▸ Passage provided
================
Sum of counters with low change rates

Folks, im completely new to the forum, and most probably going to ask something that has been asked multiple times in the past

it is related to the combination of rate and sum (or even sum_over_time)
see this SO answer

i have the following query for my graph:

  sum by(feature) (
    increase(xyz_service_tokens_histogram_sum{feature="SELDOMLY_USED_FEATURE"}[$__range])
  )

sorry, had to mask some names but the main point is that this query works for most of the features, as they are used heavily, but for this particular one, im getting the graph seen on the screenshot

.

Why is this a problem? because it shouldn’t be 0 (low number but not 0), when looking at the raw counter metric:

xyz_service_tokens_histogram_sum{feature_scope="SELDOMLY_USED_FEATURE"}

I see what is shown on the second screenshot

definitely some non 0 values, but they are not growing at all (most probably because the metric was emitted only once from those envs, it jumped to that level, but as we don’t have datapoints for 0, then those jumps are not evaluated as change)
================
▸ Collected material
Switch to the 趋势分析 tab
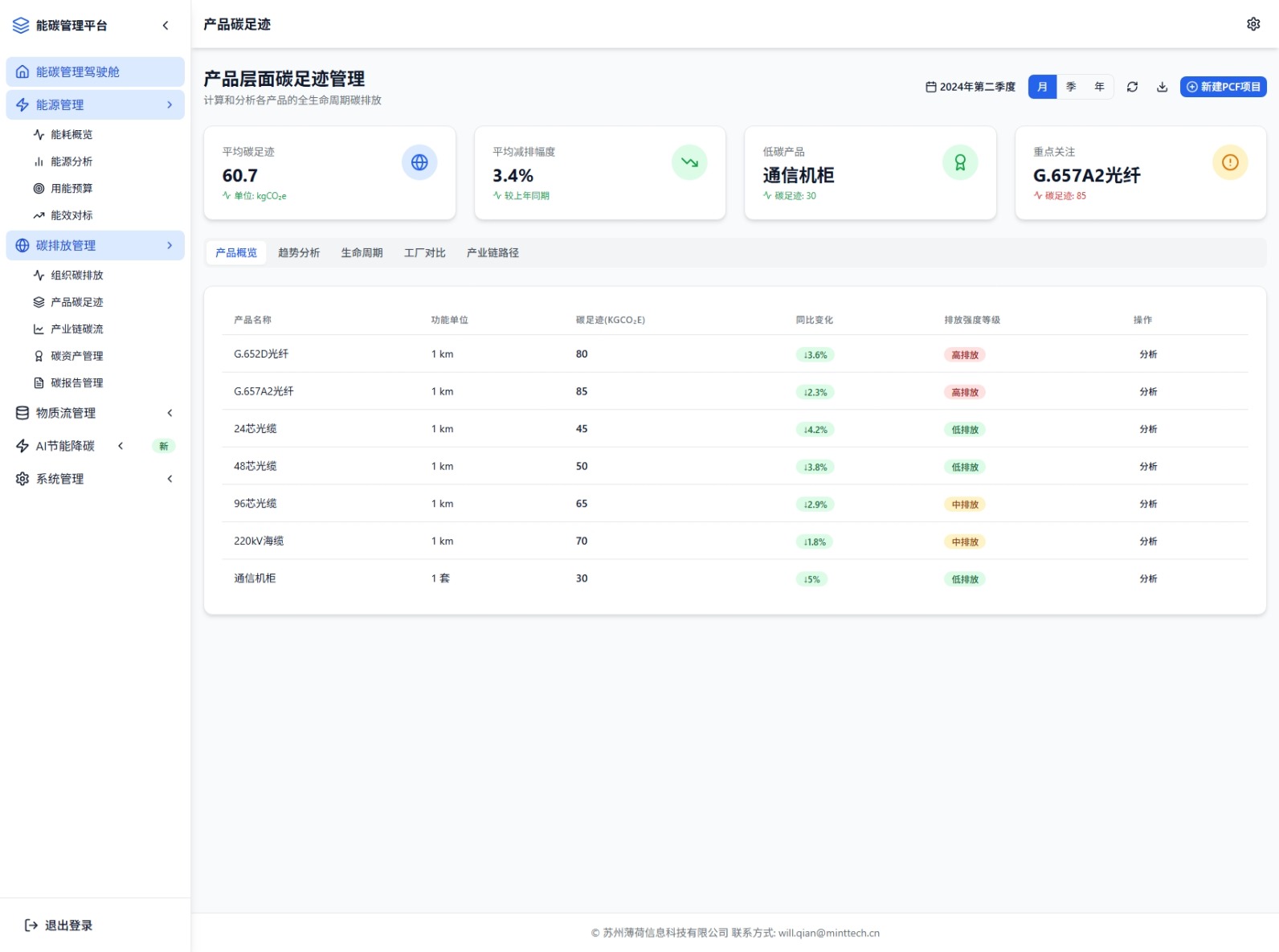 [x=299, y=253]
================
▸ Exercise aim
In the forum post about summing counters with low change rates, what value does the graph show for the seldom-used feature, even though the poster says it shouldn't?

▸ Output below
The graph shows 0.